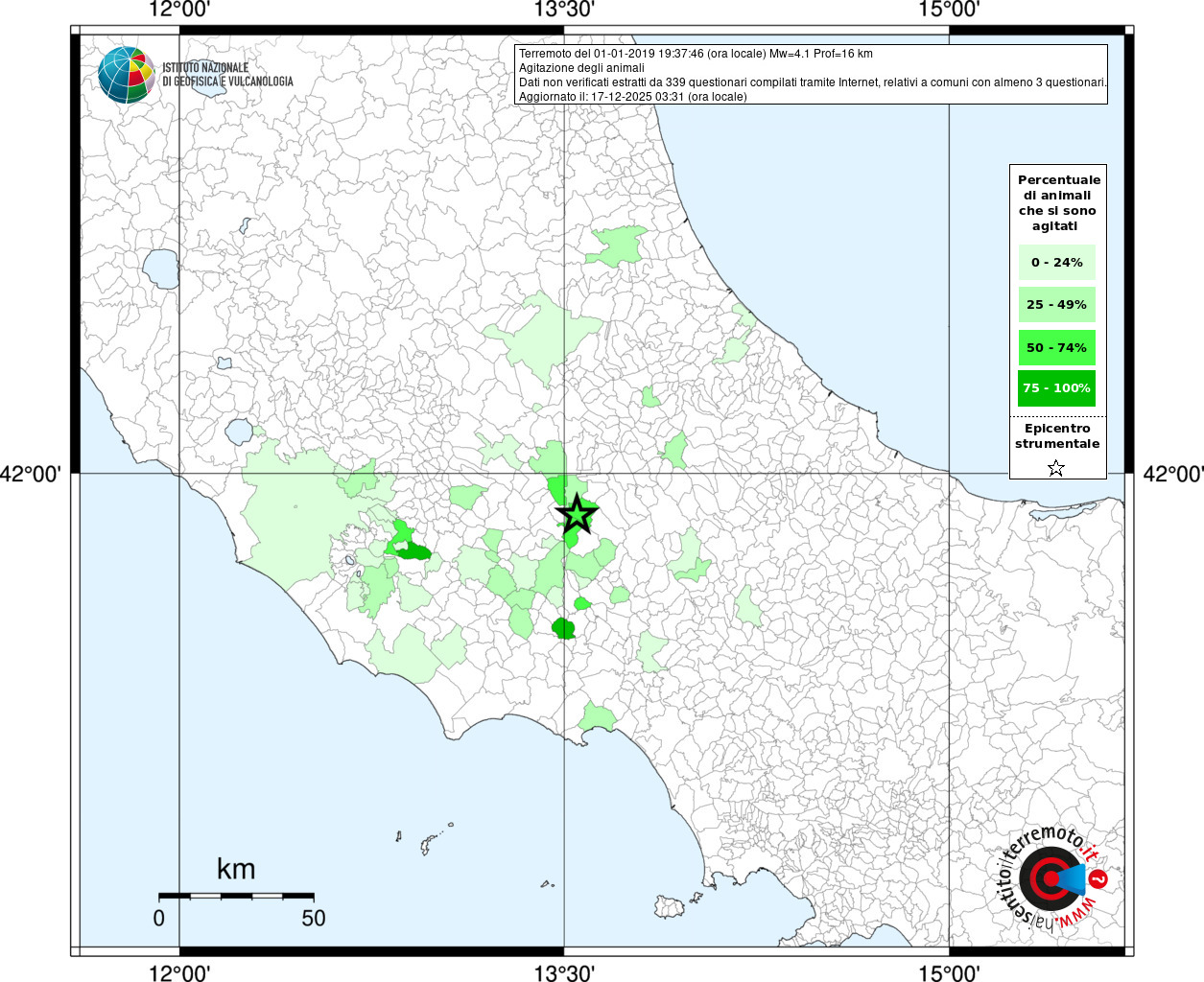Select the 75 - 100% legend swatch
This screenshot has height=982, width=1204.
[1056, 388]
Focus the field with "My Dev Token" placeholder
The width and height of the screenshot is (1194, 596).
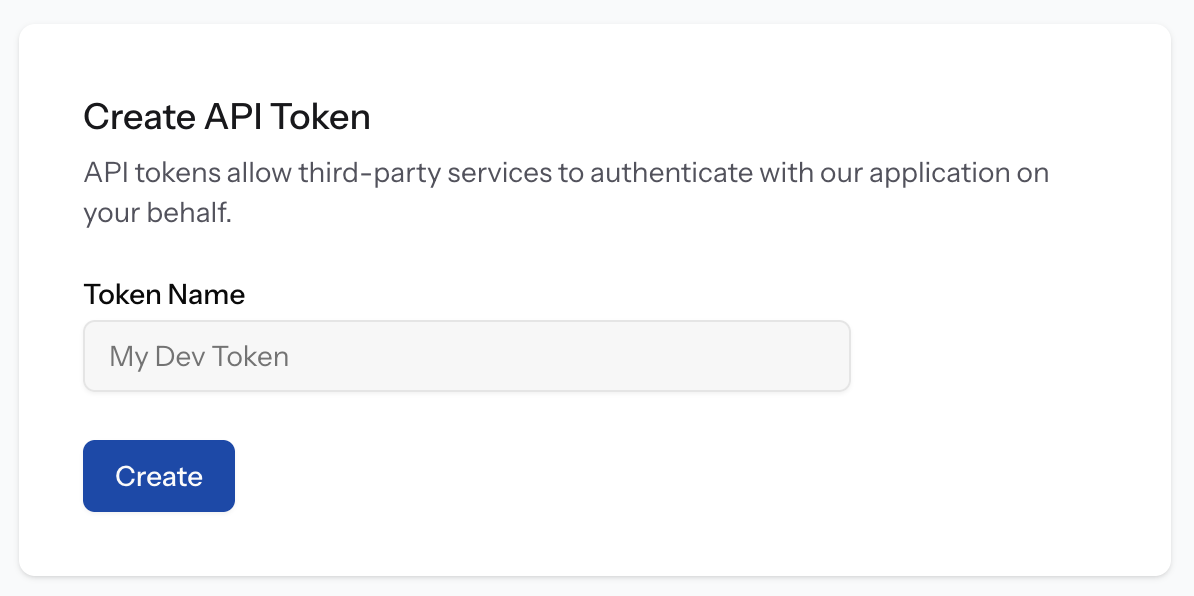point(466,356)
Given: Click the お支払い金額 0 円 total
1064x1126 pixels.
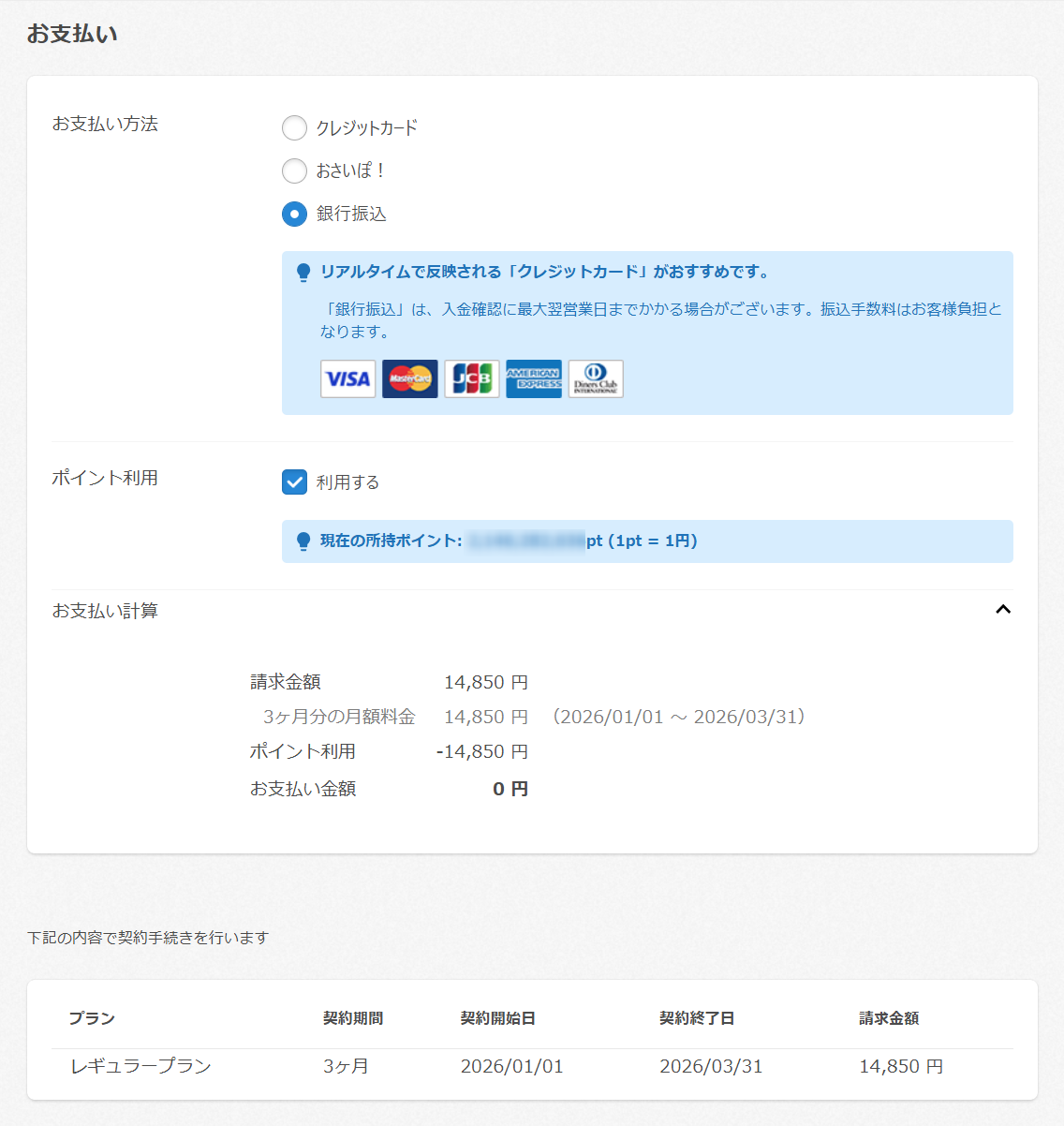Looking at the screenshot, I should (x=510, y=790).
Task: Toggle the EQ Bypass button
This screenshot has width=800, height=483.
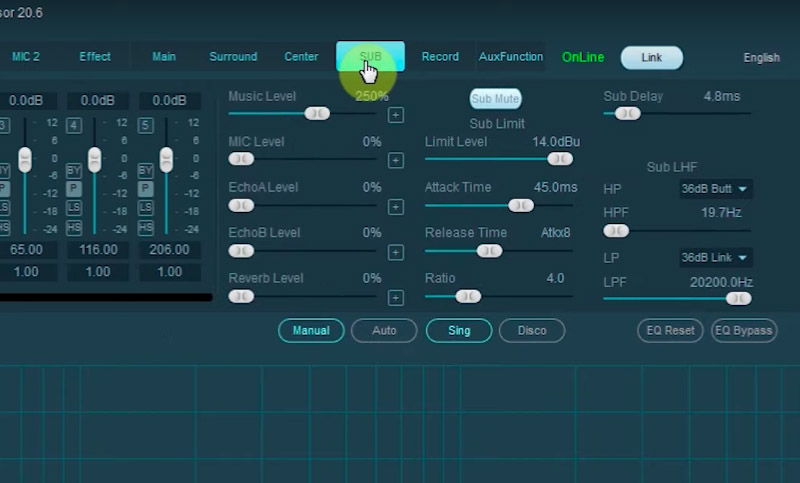Action: [x=743, y=330]
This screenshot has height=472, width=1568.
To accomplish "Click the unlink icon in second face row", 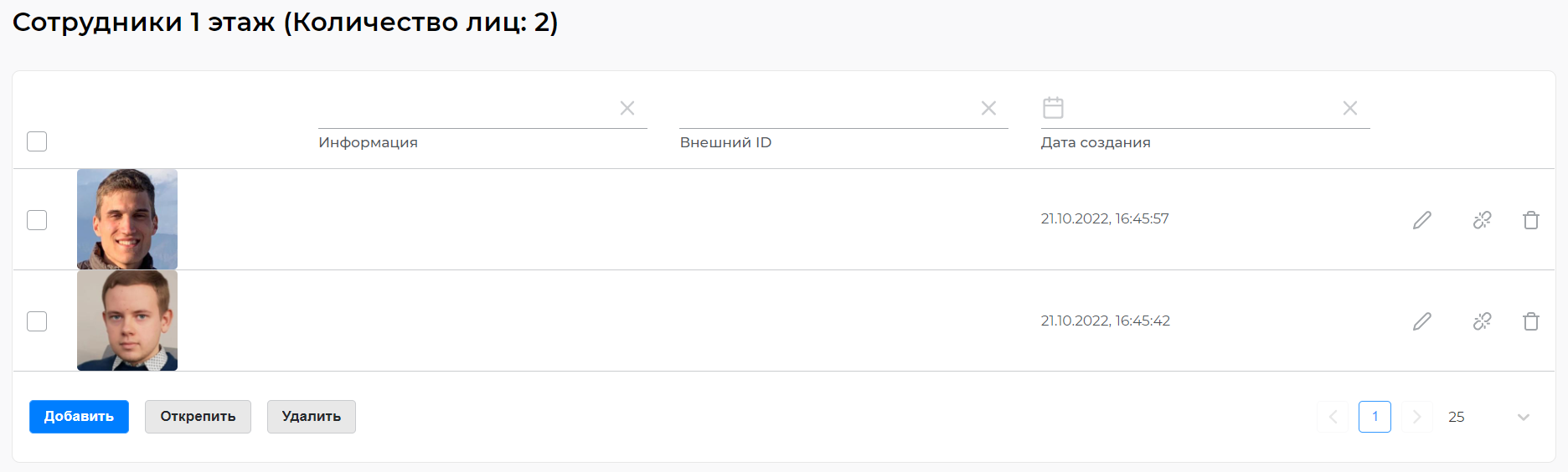I will tap(1482, 321).
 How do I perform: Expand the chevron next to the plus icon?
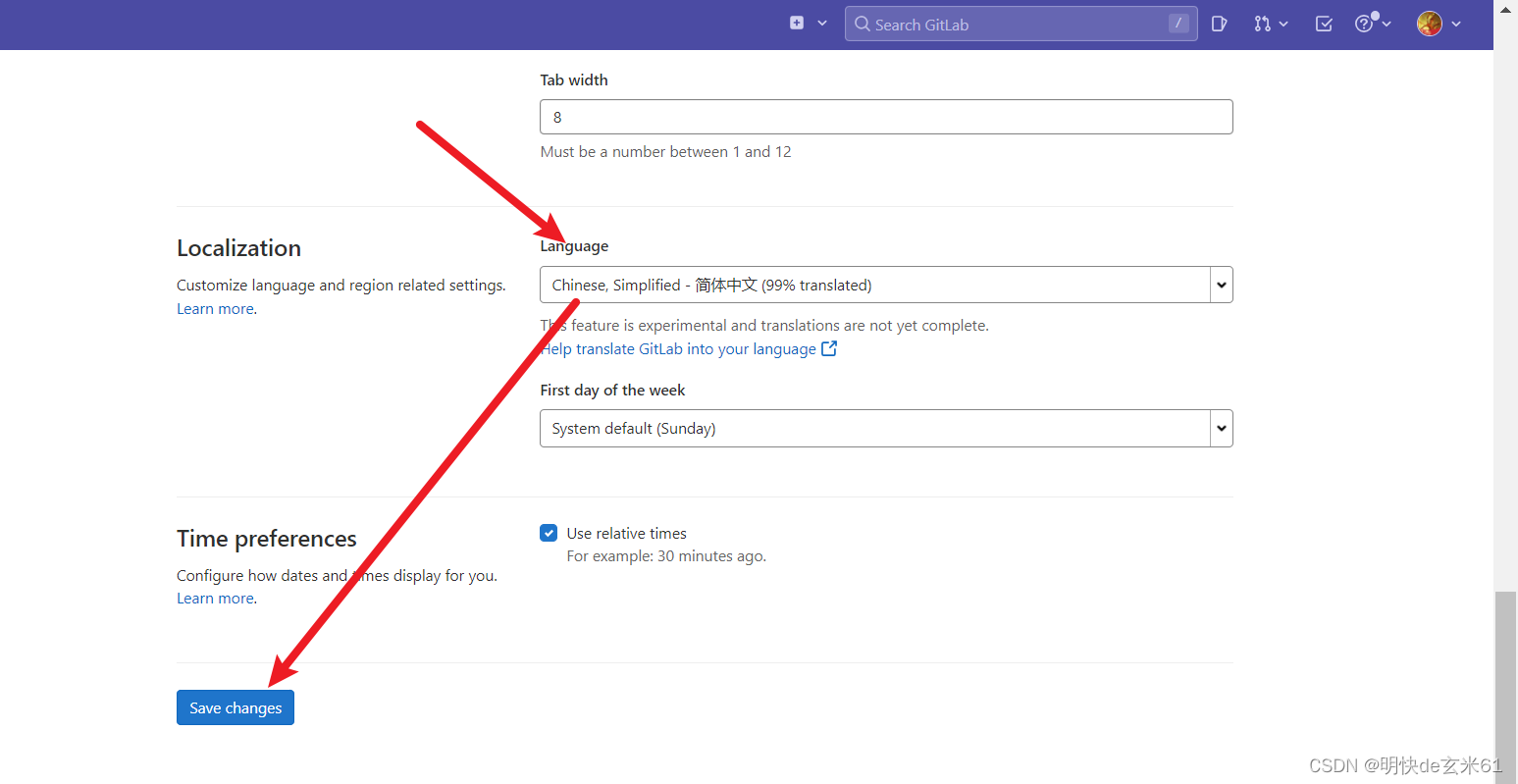coord(822,22)
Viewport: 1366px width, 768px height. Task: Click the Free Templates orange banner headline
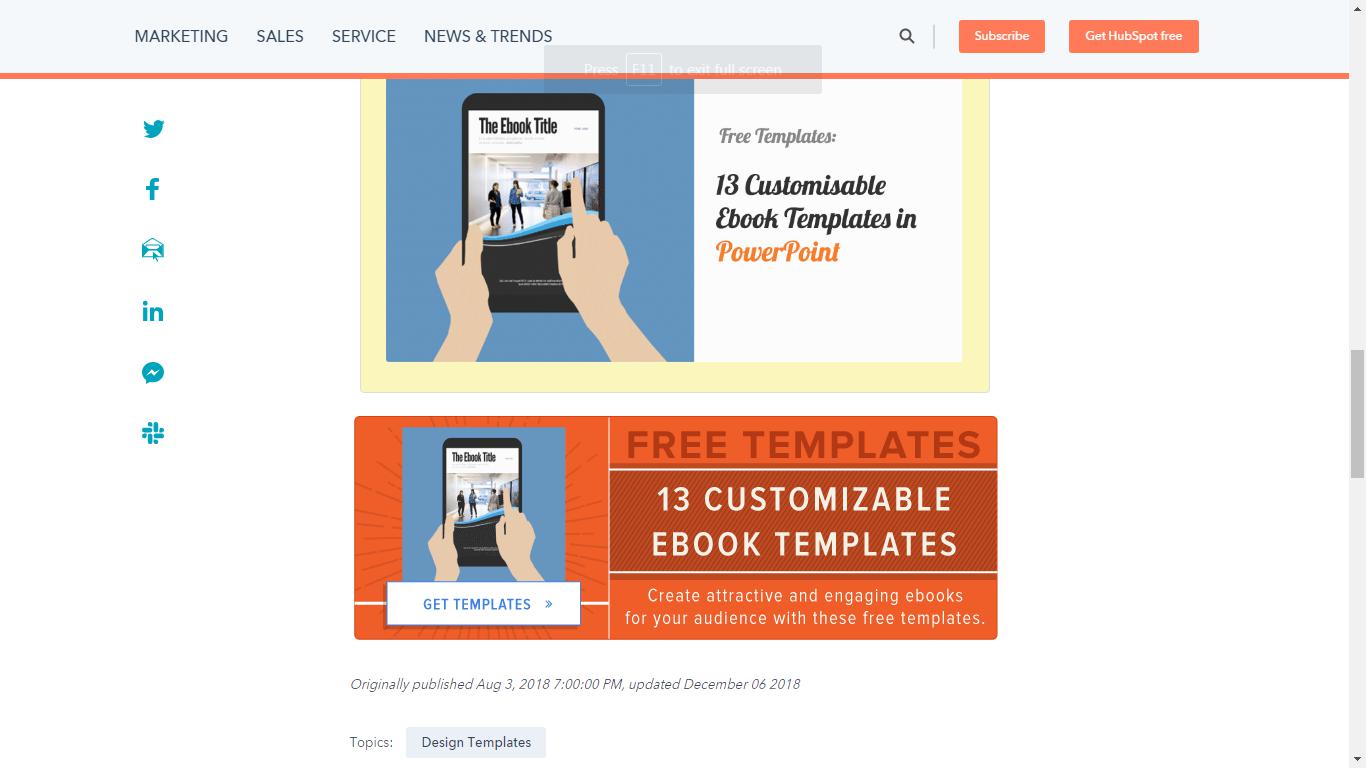pyautogui.click(x=804, y=444)
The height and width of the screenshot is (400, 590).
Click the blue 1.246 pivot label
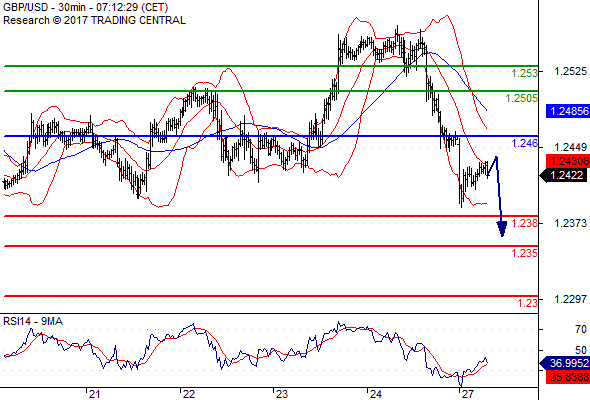525,143
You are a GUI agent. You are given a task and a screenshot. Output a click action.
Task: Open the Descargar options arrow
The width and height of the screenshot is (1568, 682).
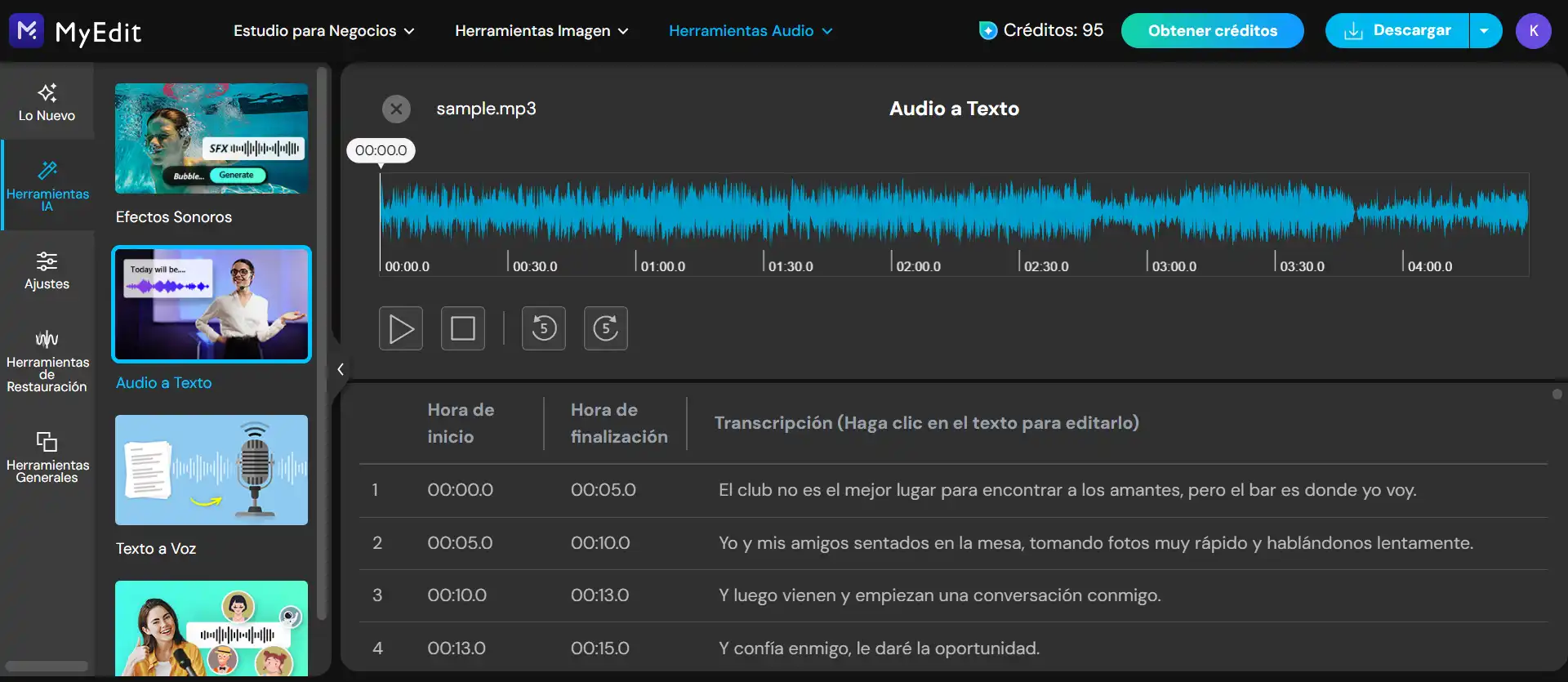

Work to be completed:
Exactly as written, restate the lines from the one that contains "The height and" through the final line of the data, both ends included, but leave out the pictures.

Response:
The height and width of the screenshot is (400, 590).
Click the blue 1.246 pivot label
525,143
You are a GUI agent. You are given a task and a screenshot. Output a click action.
Task: Open the Descargar options arrow
The width and height of the screenshot is (1568, 682).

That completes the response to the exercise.